Baikonur Cosmodrome

The Baikonur Cosmodrome was the first space launch facility to be built (1955) and it is the largest in the world. Located in the desert of Kazakhstan, 90 meters above sea level, it was originally built by the Soviet Union for their space programs. Currently it holds numerous commercial, military and scientific missions.

The Sputnik 1, the world’s first orbital spaceflight, and the Vostok 1, the first manned spacecraft in human history, were launched in 1957 and 1961 from one of the launch pads (the Gagarin’s Start) of Baikonur.

The cosmodrome, managed by the Russian Federal Space Agency and the Russian Space Forces, has been leased by the Kazakh government to Russia until 2050.

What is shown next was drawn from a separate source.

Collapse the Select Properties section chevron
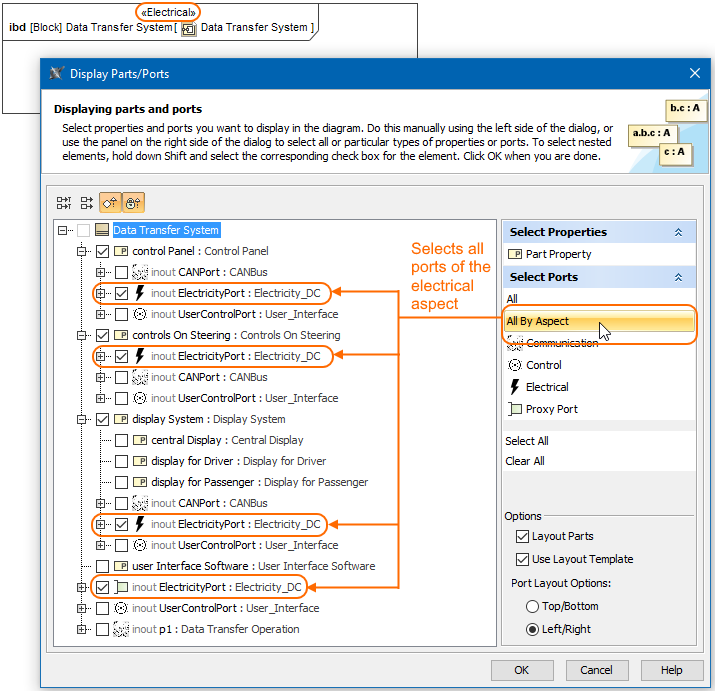715x691 pixels. click(678, 232)
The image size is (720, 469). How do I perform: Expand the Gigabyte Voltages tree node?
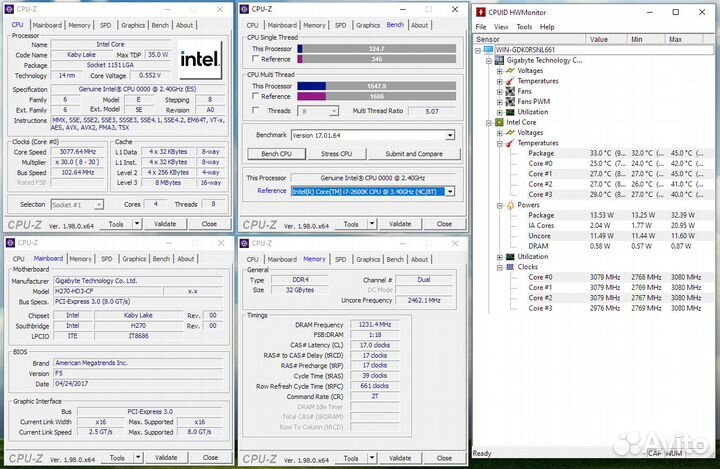tap(499, 71)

On Dec 28, 2005, 05:19 UTC (06:19 CET), the Soyuz-FG rocket with the Fregat upper stage, lifted off from Site 31 in Baikonur Cosmodrome, delivering the GSTB-V/2A satellite for the Galileo global positioning system.

On April 27 2008, 22:16 UTC (00:16 CET), the Soyuz-FG rocket with the Fregat upper stage blasted off from Baikonur Cosmodrome’s Pad No. 6 carrying a GIOVE-B satellite for Europe’s future global positioning system.